**Task item:**
Please print exactly the lines from the one containing "Task: Click the" through the last line of the records, and only those. Leave out any pictures.

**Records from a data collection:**

######

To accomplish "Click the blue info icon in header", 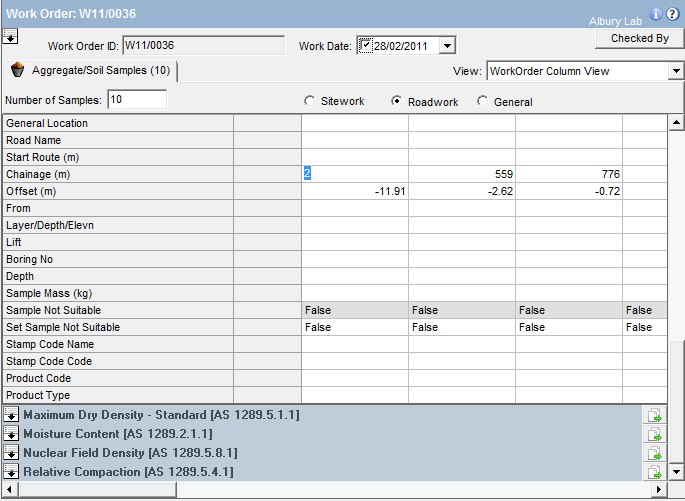I will pos(656,14).
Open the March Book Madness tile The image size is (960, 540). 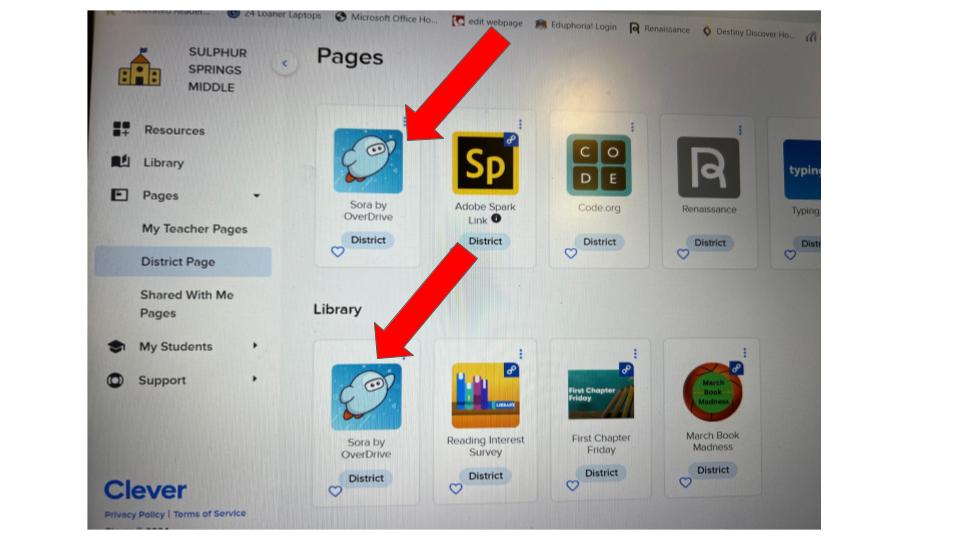click(x=712, y=392)
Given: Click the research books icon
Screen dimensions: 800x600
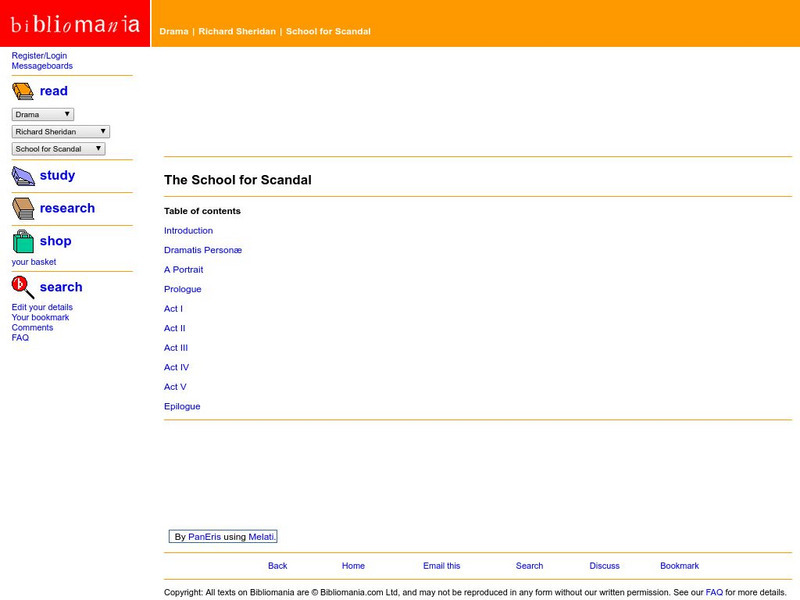Looking at the screenshot, I should (x=23, y=208).
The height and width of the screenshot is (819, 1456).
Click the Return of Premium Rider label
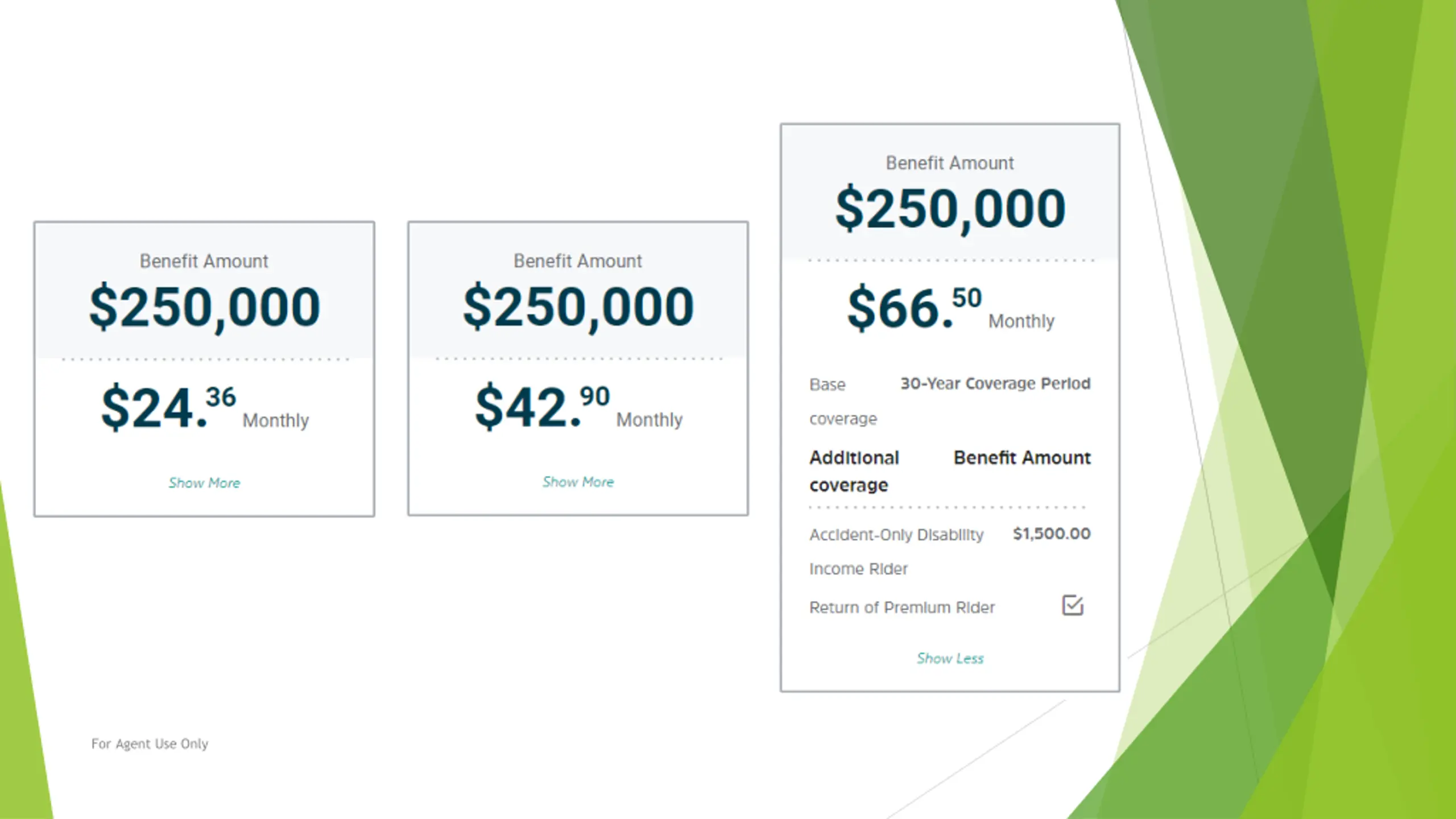click(902, 607)
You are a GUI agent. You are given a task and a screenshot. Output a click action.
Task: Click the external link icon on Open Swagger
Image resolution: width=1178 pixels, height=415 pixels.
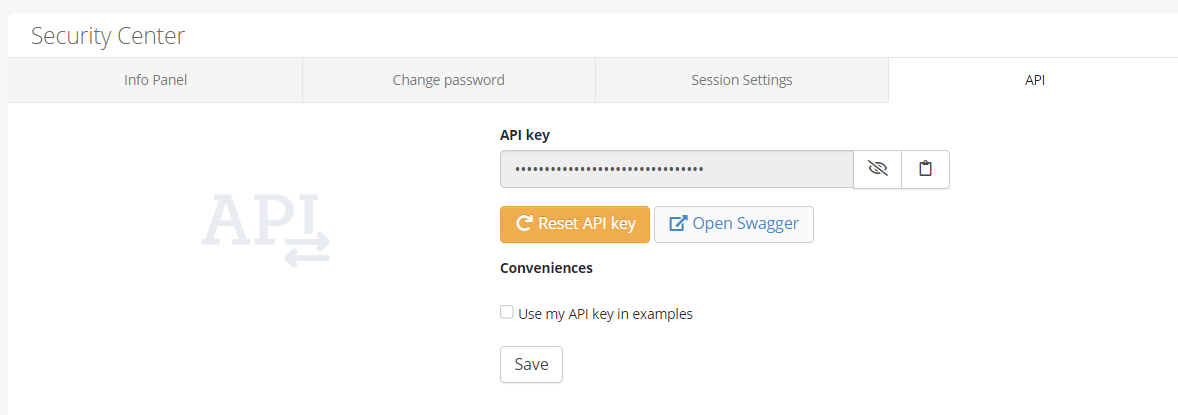[678, 224]
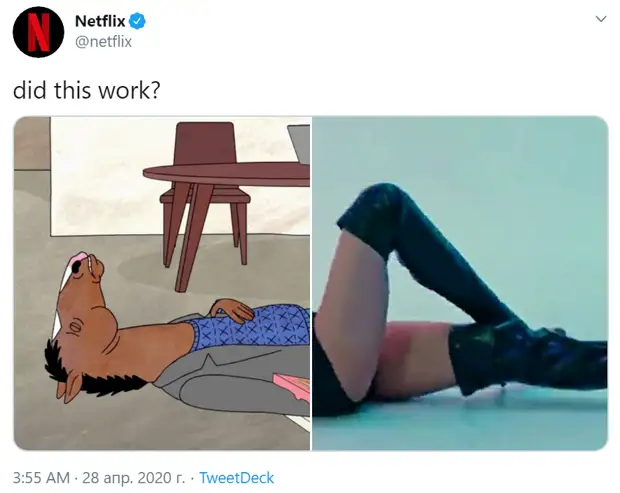Click the horse's hand on sweater
The height and width of the screenshot is (493, 620).
231,310
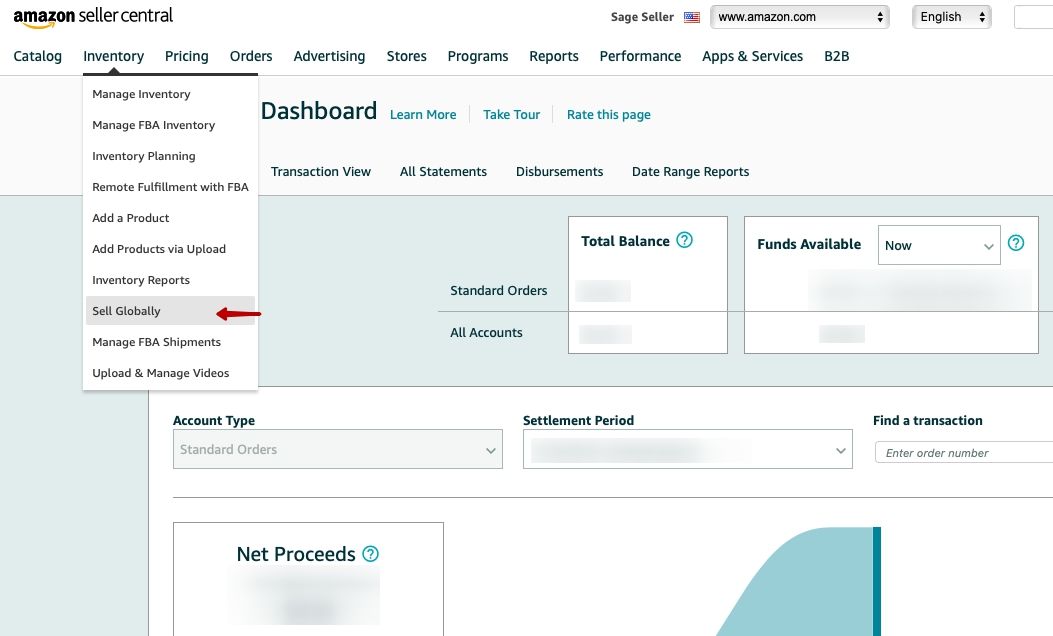Open the Account Type Standard Orders dropdown
This screenshot has height=636, width=1053.
pyautogui.click(x=338, y=449)
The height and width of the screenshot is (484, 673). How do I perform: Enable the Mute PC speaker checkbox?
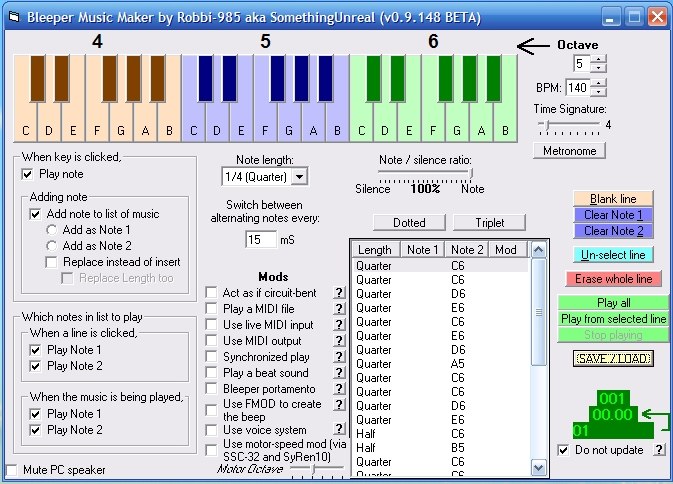point(12,469)
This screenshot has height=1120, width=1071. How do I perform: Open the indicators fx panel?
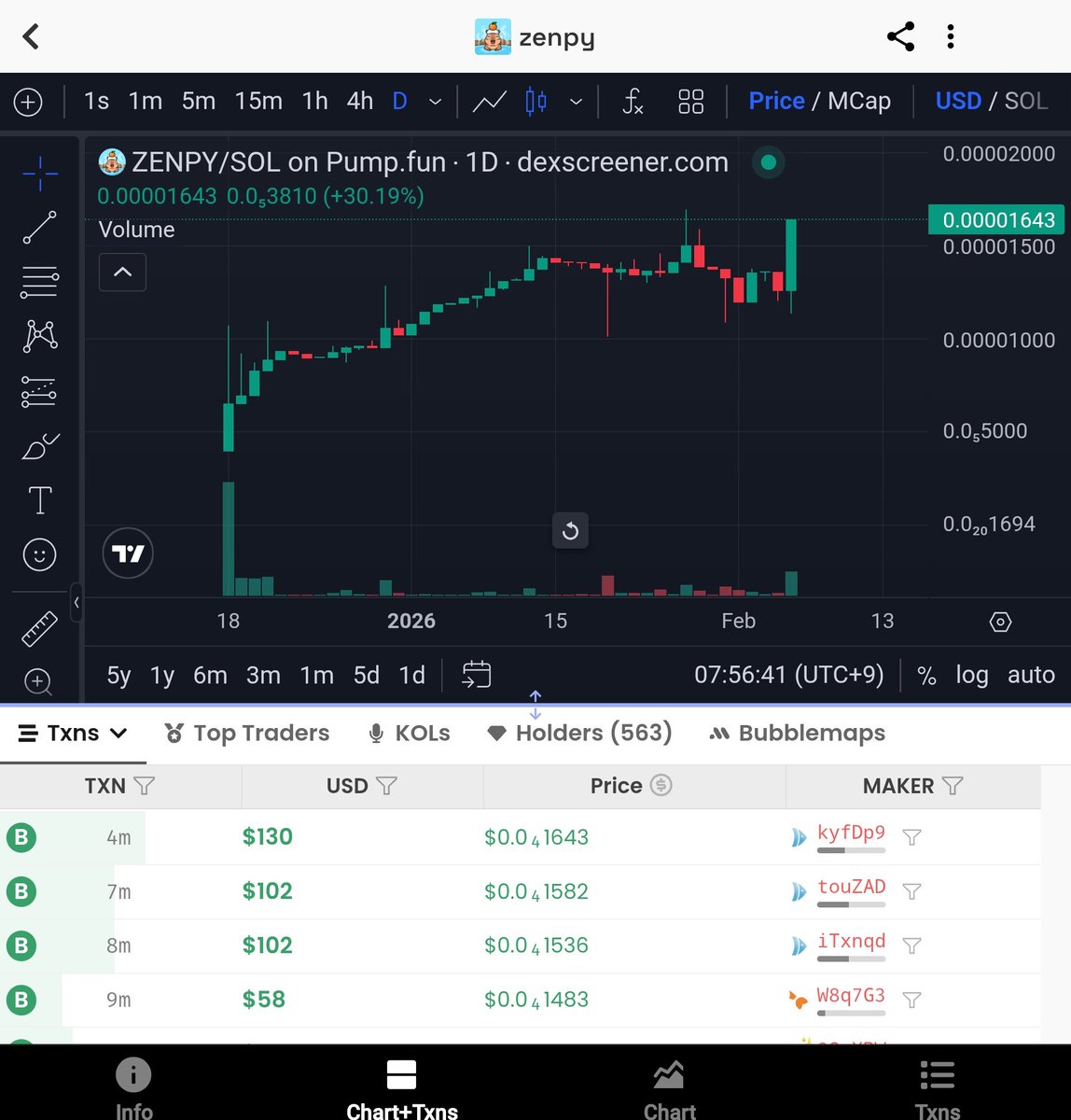(x=633, y=103)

######

**Completed task:**
Task: Click the external link icon on Open Swagger
Image resolution: width=1178 pixels, height=415 pixels.
[678, 224]
Click the horse's hand on sweater
The height and width of the screenshot is (493, 620).
231,310
Open the Account Type Standard Orders dropdown
This screenshot has height=636, width=1053.
pyautogui.click(x=338, y=449)
The height and width of the screenshot is (484, 673). How do I perform: Enable the Mute PC speaker checkbox?
point(12,469)
This screenshot has height=1120, width=1071. How do I perform: Open the indicators fx panel?
(x=633, y=103)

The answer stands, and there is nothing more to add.